Do I need a GPU to run Ray?

No. Ray Core, Ray Data, and Ray Tune work fine on CPU-only machines. GPUs only matter if you’re running Ray Train or Ray Serve with deep learning models.

Can I run Ray inside a Jupyter notebook on the same machine as the cluster?

A common mistake here: calling plain ray.init() from a notebook. That spins up a brand new local cluster every time the kernel restarts – fragmenting your object store and leaking worker processes between sessions. Start the cluster in a terminal with ray start --head, then in the notebook use ray.init(address="auto"). That reuses the existing cluster instead of spawning a fresh one.

What’s the difference between ray[default] and ray[all]?

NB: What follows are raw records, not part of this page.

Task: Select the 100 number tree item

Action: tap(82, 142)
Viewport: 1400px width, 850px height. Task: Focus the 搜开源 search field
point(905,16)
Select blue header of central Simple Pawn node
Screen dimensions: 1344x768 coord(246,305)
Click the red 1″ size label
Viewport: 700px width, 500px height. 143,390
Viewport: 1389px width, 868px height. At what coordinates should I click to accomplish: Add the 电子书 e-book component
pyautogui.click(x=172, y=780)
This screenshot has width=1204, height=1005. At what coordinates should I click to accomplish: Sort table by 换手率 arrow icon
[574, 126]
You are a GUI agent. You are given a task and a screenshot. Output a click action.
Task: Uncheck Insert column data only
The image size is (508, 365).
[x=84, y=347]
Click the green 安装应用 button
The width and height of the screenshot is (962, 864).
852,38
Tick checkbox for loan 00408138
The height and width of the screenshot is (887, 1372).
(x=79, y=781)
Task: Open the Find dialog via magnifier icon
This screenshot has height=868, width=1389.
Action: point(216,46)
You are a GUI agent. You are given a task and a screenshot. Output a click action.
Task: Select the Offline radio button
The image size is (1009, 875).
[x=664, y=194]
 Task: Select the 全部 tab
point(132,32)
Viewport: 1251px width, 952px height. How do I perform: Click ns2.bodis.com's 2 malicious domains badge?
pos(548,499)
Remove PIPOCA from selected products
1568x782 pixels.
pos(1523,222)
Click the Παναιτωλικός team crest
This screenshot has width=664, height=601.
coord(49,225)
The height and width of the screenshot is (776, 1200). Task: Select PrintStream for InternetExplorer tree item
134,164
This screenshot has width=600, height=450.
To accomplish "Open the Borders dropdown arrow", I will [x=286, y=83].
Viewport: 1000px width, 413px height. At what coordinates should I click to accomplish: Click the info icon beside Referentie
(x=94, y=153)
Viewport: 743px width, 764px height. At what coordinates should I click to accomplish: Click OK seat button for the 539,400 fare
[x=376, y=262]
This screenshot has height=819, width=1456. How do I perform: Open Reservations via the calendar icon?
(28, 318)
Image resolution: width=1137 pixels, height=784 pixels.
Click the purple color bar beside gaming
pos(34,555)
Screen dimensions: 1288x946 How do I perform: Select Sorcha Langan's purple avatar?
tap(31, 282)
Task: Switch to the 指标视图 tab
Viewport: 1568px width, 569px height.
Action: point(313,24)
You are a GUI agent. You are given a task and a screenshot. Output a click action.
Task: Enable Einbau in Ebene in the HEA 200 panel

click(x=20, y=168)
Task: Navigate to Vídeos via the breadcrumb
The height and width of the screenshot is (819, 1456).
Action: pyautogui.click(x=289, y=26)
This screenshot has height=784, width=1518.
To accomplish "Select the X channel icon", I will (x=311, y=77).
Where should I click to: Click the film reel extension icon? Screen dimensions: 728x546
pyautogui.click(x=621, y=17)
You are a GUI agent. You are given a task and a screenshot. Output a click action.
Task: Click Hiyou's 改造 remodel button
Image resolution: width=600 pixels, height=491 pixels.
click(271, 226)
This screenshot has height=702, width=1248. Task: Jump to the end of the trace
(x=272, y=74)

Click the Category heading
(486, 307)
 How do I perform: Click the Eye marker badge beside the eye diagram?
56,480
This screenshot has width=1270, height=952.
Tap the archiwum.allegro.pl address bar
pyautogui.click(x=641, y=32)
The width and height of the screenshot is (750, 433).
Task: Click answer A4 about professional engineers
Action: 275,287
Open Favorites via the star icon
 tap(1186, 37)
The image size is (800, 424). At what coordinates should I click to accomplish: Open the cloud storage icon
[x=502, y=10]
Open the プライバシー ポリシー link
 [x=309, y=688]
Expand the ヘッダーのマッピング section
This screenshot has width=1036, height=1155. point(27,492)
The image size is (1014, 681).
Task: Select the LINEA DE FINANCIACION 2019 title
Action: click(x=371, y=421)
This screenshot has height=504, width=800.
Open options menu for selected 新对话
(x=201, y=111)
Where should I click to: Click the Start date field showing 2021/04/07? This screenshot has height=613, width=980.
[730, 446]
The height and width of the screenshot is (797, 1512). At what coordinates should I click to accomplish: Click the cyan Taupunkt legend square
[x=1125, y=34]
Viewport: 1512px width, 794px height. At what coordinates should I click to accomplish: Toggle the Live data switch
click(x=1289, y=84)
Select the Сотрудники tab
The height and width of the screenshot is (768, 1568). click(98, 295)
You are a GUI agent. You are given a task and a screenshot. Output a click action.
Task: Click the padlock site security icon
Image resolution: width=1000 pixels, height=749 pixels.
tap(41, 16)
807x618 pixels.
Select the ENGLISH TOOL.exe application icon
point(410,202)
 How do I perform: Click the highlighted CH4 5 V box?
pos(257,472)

ray[default] gives you Ray Core plus the dashboard and cluster launcher – the tools you need to actually run and monitor a cluster. ray[all] layers on every ML library (Train, Tune, Serve, RLlib, Data) and their full dependency trees, which can add hundreds of megabytes. In practice, most teams install ray[default] first, confirm the cluster runs, then add specific extras like ray[train,serve] only for the services they deploy. This keeps dependency conflicts predictable and build times short – especially in CI where ray[all] can meaningfully slow down image builds.

Once ray status shows a healthy node, the Ray getting-started guide has a Ray Train PyTorch example that’s worth running next. It’s the fastest confirmation that your install can do distributed training, not just start.